** begin PASSAGE PROVIDED **

2026 U.S. Open Preview
On Scottie and the career slam, future stars, and Shinnecock Hills


The U.S. Open is officially just 24 hours away. The venue is Shinnecock Hills, which Rory McIlroy called “the best championship course in the country” on Tuesday. The forecast is encouraging for those who subscribe to the motto “nae wind, nae golf.” Scottie Scheffler will have a chance to complete the career grand slam, and some of the world’s most promising young golfers will make their first or second major starts.
So let’s dive in. From green speeds and fairway widths to potential contenders and compelling up-and-comers, here’s what to watch for at the 2026 U.S. Open.
The Setup Tightrope
Will the USGA setup crew get it right this time?
What makes Shinnecock Hills a great test of golf is precisely what makes it difficult to set up for a championship. The winds are strong and unpredictable. The soils are sandy, making for firm, quick-drying playing surfaces. The greens are pushed up, tilted, and disdainful of middling iron shots. And the short-grass runoffs turn small mistakes into big ones, propelling the ball away from the target and toward the fescue rough.
Combine these factors, and you get a uniquely volatile golf course. Shinnecock can shift from stern to feral in just a few hours, as the USGA discovered at the 2004 and 2018 U.S. Opens.
This week, the forecast calls for sun and wind — temperatures in the low 80s and gusts in excess of 30 mph. So it’s not surprising that the greens have been slower than usual during practice rounds. Michael Kim called them “spongy” on Monday. “The golf course is definitely a lot softer,” Brooks Koepka said during his press conference on Tuesday. “Greens are definitely slower than I remember.”
The USGA’s caution may end up looking smart if the forecast proves accurate. But if there’s more rain or less wind than anticipated, don’t be shocked to see some low scores. Shinnecock is never a sure thing. –Garrett Morrison
Scottie Goes for the Slam
With his first crack at completing the career grand slam on the line, Scottie Scheffler arrives at the U.S. Open once again as the No. 1 player in the world and the clear-cut pre-tournament favorite. Despite recent struggles relative to his incredibly high standards, Scheffler still has the best chance to win come Sunday. Since the start of 2022, no player has recorded more wins (four) or top-five finishes (nine) in major championships. He remains the man to beat — the player who stokes the most fear when his name starts moving up a major championship leaderboard.

** end PASSAGE PROVIDED **
** begin COLLECTED MATERIAL **

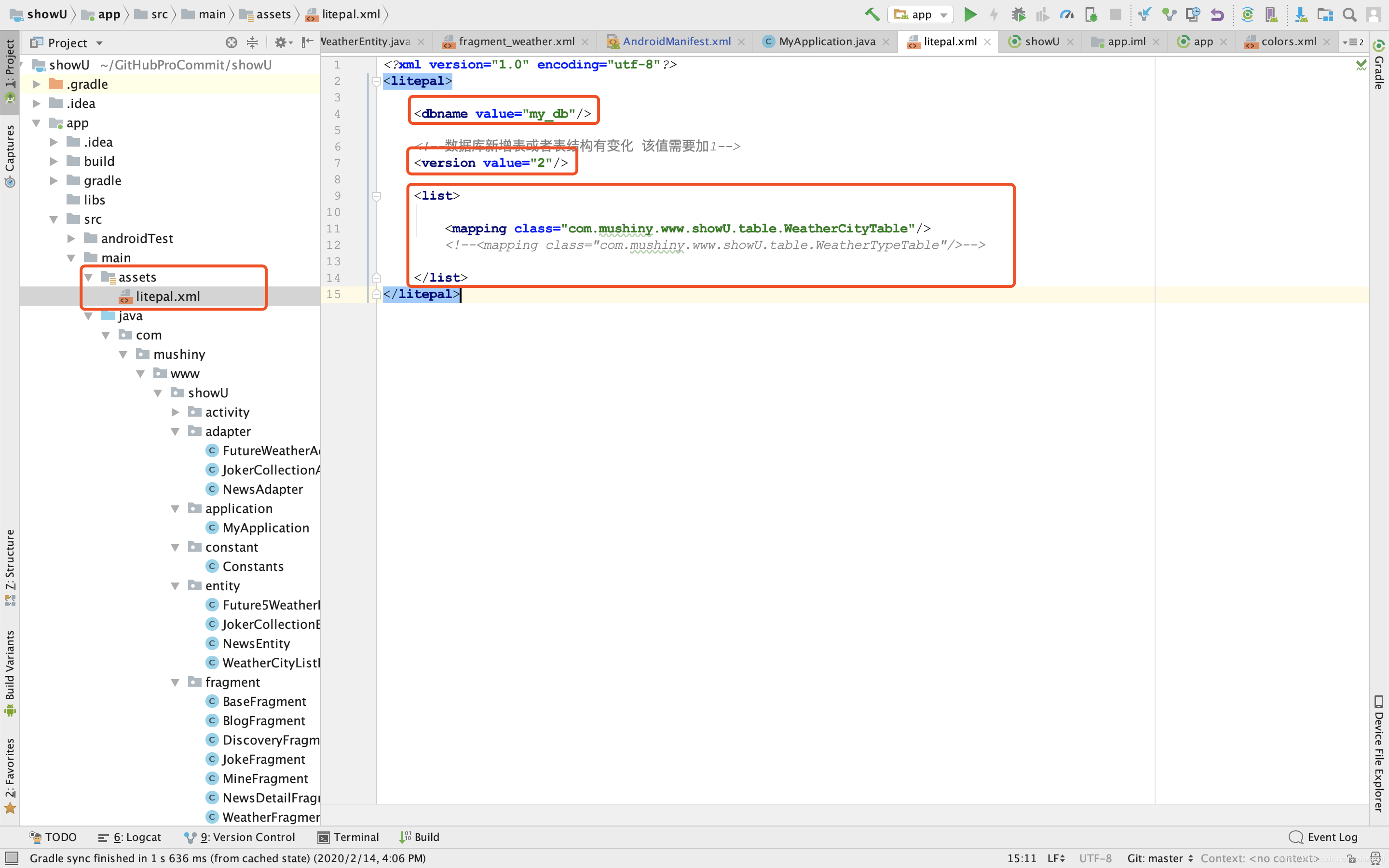Toggle the AndroidManifest.xml tab
Image resolution: width=1389 pixels, height=868 pixels.
coord(676,42)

** end COLLECTED MATERIAL **

## GIVEN INSTRUCTION 1
According to the U.S. Open preview, how many major championships has Scottie Scheffler won since the start of 2022?
## GIVEN INSTRUCTION 2
Repeat word for word the part of the U.S. Open preview starting with "The U.S. Open is" and going on through "2026 U.S. Open.".
## GIVEN INSTRUCTION 3
Summarize the U.S. Open preview in two sentences.

## COMPLETE OUTPUT 1
Four.

## COMPLETE OUTPUT 2
The U.S. Open is officially just 24 hours away. The venue is Shinnecock Hills, which Rory McIlroy called “the best championship course in the country” on Tuesday. The forecast is encouraging for those who subscribe to the motto “nae wind, nae golf.” Scottie Scheffler will have a chance to complete the career grand slam, and some of the world’s most promising young golfers will make their first or second major starts.
So let’s dive in. From green speeds and fairway widths to potential contenders and compelling up-and-comers, here’s what to watch for at the 2026 U.S. Open.

## COMPLETE OUTPUT 3
The 2026 U.S. Open is being played at Shinnecock Hills, a volatile course whose strong winds, firm sandy soils, and tilted greens make it hard to set up, and its greens have played slower than usual in practice ahead of a sunny, windy forecast. Scottie Scheffler arrives as the world No. 1 and clear favorite with his first chance to complete the career grand slam, having recorded more major wins and top-five finishes than any other player since the start of 2022.